## Tekst źródłowy
━━━━━━━━━━━━━━━━━━━━
Niepewny przetarg na Caracale. “Kupujemy przychylność Francuzów czy zdolności bojowe armii?”

– Do tej pory mieliśmy wiele przetargów na rozmaite sprzęty – F16, Caracale, Patrioty. To jest absurdalne. Musimy popukać się po głowie i zastanowić, czy kupujemy przychylność Amerykanów, Francuzów czy zdolności bojowe naszej armii – mówił na antenie TVN24 BiŚ Wojciech Łuczak, wydawca magazynu “Raport WTO”.

Wraz ze zmianą na stanowisku ministra obrony narodowej może okazać się, że wart miliardy złotych przetarg na śmigłowce dla armii może zostać anulowany. Wszystko zależy od nowego szefa resortu.

Nad zakupami w polskim przemyśle militarnym dyskutowali goście programu “Dzień na świecie” – Wojciech Łuczak – wydawca magazynu raport WTO oraz Juliusz Sabak z Defence 24.

Rząd PO wybrał do ostatecznych negocjacji w ramach przetargu śmigłowiec Caracal EC-725, który jest produkowany we Francji od 2005 roku przez firmę Airbus Helicopters. Ze śmigłowców tych, prócz Francji, korzystają armie Brazylii, Indonezji, Malezji i Tajlandii. Maszyny mogą być wykorzystywane do poszukiwania okrętów podwodnych, przerzucania jednostek lądowych, jak i do operacji ratunkowych. Politycy PiS krytykowali tę decyzję.

Caracale będą nasze?

Kwietniowy przetarg rozstrzygnął, że także Warszawa zdecydowała się na kupno 50 maszyn za ponad 13 mld zł. Choć maszyny przeszły już w Polsce pierwsze testy, nie jest wciąż pewne, czy śmigłowce zostaną sprowadzone do Polski. Wszystko zależy od nowego ministra obrony narodowej, który kontrakt może unieważnić.

Jeden z potencjalnych ministrów, Antoni Macierewicz, wielokrotnie deklarował podczas kampanii przedwyborczej, że nie kupi Caracali, a zdecyduje się raczej na śmigłowce ze Świdnika. Gowin, drugie nazwisko pojawiające się na giełdzie kandydatów na szefa MON, unikał deklaracji i nie wykluczał, że może dojść do takiego zakupu.

Decyzje rządu “nielogiczne”

Wojciech Łuczak podkreśla, że powinniśmy się zastanowić przede wszystkim nad tym, “jakie zdolności kupujemy, a nie jaki sprzęt”.

– Do tej pory mieliśmy wiele przetargów na rozmaite sprzęty – F16, Caracale, Patrioty.To jest absurdalne. Kupujemy możliwości, zdolności. Musimy popukać się po głowie i zastanowić, czy kupujemy przychylność Amerykanów, Francuzów czy zdolności bojowe naszej armii – zwracał uwagę Łuczak w studiu.
━━━━━━━━━━━━━━━━━━━━
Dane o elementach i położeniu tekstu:
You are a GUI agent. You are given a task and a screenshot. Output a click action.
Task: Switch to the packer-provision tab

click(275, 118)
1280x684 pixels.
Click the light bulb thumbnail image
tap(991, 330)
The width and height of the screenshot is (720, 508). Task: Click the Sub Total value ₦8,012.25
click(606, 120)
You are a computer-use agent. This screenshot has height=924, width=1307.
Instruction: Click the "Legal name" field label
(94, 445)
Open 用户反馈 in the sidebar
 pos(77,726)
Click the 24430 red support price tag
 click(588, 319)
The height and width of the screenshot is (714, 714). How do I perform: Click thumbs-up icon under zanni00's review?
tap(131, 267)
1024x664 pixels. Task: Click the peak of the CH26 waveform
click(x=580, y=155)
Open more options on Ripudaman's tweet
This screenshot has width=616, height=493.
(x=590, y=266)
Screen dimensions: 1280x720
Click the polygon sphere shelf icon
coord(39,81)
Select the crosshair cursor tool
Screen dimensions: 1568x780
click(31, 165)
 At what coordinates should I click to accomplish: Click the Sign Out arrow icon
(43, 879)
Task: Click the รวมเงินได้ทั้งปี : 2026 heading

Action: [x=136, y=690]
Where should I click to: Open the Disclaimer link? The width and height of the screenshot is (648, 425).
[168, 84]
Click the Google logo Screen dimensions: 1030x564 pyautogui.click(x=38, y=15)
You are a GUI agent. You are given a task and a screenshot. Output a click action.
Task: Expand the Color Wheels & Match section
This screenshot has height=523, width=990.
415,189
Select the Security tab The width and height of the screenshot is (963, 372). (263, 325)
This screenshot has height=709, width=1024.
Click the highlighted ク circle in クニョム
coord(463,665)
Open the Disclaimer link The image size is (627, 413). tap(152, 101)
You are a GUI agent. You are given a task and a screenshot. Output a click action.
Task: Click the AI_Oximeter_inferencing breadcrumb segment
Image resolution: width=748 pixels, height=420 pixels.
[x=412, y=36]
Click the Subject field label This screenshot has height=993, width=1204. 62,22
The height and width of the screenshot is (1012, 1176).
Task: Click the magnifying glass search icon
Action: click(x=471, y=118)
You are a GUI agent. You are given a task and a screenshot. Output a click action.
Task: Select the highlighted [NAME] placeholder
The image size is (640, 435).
━━━━━━━━━━━━━━━━━━━━
## Polecenie
Jak brzmi fragment tekstu o przetargu na Caracale, zaczynający się od „Nad zakupami w” i kończący na „z Defence 24.”, jeśli „goście” zastąpisz wyrażeniem „uczestnicy”?

## Pełna odpowiedź
Nad zakupami w polskim przemyśle militarnym dyskutowali uczestnicy programu “Dzień na świecie” – Wojciech Łuczak – wydawca magazynu raport WTO oraz Juliusz Sabak z Defence 24.